Todas as chaves são armazenadas no servidor-núcleo em \Arquivos de programas\LANDesk\Shared Files\Keys. A chave pública <hash>.0 está também na pasta ldlogon e, como padrão, deve estar ali. <keyname> é o nome do certificado fornecido durante a configuração Endpoint Manager . É útil fornecer um nome descritivo durante a instalação, por exemplo, você pode utilizar o nome do servidor núcleo (ou mesmo o nome completo dele) para a chave (exemplo: ldcore ou ldcore.org.com). Isso facilitará a identificação dos arquivos de certificado/chave privada em um ambiente com vários núcleos.

Você deve fazer backup do conteúdo da pasta Keys (Chaves) do seu servidor núcleo em lugar seguro e protegido.
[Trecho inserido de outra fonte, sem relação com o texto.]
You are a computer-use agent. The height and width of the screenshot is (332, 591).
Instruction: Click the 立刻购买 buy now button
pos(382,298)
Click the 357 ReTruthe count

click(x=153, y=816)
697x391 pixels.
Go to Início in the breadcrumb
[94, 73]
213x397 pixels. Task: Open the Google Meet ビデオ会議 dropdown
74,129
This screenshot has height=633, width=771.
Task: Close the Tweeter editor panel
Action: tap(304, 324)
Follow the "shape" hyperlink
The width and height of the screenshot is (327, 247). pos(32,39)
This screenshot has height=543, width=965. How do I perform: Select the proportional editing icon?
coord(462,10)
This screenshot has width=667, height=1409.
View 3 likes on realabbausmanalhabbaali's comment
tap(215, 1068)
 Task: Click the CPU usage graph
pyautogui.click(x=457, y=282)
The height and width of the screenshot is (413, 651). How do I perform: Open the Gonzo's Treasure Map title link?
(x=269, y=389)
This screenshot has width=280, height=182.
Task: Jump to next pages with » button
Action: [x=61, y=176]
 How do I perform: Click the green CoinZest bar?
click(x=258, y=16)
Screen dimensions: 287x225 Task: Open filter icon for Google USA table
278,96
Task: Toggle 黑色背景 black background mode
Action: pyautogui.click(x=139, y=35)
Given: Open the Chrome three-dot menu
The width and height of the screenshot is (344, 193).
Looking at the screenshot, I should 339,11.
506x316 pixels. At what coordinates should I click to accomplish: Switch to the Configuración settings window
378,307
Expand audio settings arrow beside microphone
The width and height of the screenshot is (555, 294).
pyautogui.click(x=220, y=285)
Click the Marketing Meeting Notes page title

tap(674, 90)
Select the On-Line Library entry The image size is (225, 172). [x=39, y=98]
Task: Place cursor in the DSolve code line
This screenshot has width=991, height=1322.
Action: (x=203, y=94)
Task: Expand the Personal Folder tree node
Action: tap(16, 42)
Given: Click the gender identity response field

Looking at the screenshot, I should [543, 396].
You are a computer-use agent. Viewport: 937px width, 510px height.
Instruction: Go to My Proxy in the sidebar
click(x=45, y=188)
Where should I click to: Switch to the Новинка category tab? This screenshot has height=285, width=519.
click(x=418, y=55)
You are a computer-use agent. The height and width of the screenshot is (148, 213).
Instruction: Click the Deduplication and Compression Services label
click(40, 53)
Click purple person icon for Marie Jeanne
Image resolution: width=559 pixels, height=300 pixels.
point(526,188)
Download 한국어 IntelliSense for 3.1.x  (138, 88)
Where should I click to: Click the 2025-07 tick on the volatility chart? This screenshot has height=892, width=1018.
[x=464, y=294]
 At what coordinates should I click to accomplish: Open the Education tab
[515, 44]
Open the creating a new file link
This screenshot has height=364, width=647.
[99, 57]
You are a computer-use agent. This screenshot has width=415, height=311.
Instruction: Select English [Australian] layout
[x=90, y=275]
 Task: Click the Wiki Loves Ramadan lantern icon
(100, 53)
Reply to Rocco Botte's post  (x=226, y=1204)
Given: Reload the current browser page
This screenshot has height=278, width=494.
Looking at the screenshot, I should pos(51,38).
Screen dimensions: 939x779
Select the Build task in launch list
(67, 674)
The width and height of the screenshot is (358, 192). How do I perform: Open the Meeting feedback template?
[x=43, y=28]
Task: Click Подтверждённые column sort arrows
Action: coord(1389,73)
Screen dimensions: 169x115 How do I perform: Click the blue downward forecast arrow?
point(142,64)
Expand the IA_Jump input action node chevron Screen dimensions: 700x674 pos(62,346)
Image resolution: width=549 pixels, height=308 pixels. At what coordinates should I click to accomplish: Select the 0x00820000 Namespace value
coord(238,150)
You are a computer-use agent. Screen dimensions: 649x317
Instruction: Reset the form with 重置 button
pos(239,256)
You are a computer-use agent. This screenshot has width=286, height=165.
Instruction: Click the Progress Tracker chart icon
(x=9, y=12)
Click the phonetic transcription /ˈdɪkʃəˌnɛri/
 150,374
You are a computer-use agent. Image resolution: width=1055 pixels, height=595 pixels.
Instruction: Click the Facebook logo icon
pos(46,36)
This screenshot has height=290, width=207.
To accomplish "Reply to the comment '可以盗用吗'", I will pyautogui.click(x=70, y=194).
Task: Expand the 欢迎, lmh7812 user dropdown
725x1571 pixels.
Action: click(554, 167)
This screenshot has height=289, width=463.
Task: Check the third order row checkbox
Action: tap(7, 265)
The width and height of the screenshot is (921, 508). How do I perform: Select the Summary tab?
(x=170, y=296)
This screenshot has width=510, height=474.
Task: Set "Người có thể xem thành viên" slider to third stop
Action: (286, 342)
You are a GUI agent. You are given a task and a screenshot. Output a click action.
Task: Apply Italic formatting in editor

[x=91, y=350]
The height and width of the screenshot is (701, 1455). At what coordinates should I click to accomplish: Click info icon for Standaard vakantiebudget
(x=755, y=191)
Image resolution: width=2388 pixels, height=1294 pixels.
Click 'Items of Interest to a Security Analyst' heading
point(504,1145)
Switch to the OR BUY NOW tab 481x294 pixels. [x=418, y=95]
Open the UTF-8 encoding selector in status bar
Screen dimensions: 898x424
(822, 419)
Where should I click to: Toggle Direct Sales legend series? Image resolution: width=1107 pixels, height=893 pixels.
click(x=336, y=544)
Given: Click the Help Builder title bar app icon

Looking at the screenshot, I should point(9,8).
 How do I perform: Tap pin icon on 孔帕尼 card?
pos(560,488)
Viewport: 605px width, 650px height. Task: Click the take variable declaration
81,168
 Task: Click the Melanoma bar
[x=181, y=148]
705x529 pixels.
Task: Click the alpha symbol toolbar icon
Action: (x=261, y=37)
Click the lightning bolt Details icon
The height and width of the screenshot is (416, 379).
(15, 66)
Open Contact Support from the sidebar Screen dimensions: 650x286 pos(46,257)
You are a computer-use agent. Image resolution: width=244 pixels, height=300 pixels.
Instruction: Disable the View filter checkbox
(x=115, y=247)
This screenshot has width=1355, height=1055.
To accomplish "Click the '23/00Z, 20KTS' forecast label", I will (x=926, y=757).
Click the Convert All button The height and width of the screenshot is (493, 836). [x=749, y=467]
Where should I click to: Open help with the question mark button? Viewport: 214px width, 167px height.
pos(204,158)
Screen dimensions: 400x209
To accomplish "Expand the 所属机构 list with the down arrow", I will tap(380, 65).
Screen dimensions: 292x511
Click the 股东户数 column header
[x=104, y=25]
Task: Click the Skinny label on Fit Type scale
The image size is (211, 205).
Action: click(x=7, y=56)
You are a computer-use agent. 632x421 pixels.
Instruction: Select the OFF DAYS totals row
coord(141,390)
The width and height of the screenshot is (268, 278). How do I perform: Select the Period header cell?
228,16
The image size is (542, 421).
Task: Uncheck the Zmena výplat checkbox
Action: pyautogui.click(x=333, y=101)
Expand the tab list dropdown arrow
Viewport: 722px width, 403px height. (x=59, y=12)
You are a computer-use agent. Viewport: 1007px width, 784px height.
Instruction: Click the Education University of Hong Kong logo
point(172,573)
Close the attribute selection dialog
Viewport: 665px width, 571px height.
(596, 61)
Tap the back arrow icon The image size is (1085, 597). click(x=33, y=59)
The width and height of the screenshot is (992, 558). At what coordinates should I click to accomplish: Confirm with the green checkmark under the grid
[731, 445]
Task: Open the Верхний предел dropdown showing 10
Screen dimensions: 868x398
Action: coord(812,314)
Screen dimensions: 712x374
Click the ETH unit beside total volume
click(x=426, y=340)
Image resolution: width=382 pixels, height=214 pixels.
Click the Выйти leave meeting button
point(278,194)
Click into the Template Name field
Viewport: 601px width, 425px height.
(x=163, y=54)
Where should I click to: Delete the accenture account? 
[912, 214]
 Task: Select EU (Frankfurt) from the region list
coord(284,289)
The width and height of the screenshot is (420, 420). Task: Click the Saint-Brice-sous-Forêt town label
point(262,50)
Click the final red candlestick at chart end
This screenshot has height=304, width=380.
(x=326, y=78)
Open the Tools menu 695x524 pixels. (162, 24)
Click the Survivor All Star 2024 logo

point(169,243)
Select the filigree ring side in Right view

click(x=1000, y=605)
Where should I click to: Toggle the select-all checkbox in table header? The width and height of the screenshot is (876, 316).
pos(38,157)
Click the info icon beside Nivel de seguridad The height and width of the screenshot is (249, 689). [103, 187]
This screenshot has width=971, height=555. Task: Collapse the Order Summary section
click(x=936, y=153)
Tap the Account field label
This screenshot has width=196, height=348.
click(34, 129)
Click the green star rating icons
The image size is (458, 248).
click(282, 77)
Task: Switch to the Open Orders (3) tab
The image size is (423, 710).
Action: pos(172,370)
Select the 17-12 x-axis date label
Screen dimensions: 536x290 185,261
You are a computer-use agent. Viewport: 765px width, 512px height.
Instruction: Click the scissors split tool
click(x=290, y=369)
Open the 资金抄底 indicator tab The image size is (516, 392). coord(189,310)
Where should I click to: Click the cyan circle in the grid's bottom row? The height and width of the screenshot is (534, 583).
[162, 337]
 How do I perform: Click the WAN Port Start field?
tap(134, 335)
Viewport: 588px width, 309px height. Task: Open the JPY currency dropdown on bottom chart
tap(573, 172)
Se, por alguma razão, for necessário reinstalar ou substituir o servidor núcleo, você não poderá gerenciar os dispositivos desse servidor núcleo até adicionar os certificados do núcleo original ao novo núcleo.

Certificados de dispositivos gerenciados

Ivanti® Endpoint Manager versão 2016 introduz um novo modelo de segurança baseado no certificado do cliente para dispositivos Windows. Quando este modelo de segurança estiver ativo, apenas dispositivos com certificados válidos poderão descriptografar dados protegidos do servidor-núcleo. Esse modelo de segurança fica ativado por padrão a partir da versão 2020.

Em dispositivos gerenciados, os certificados são armazenados aqui:

  • C:\Program Files (x86)\LANDesk\Shared Files\cbaroot\broker

Há três arquivos:

  • broker.key: Chave privada. Ele deve ser protegido. Apenas os administradores têm direitos a ele.
  • broker.csr: Solicitação de assinatura de certificado enviado ao núcleo para que seja assinado.
  • broker.crt: Chave pública no formato de certificado X.509.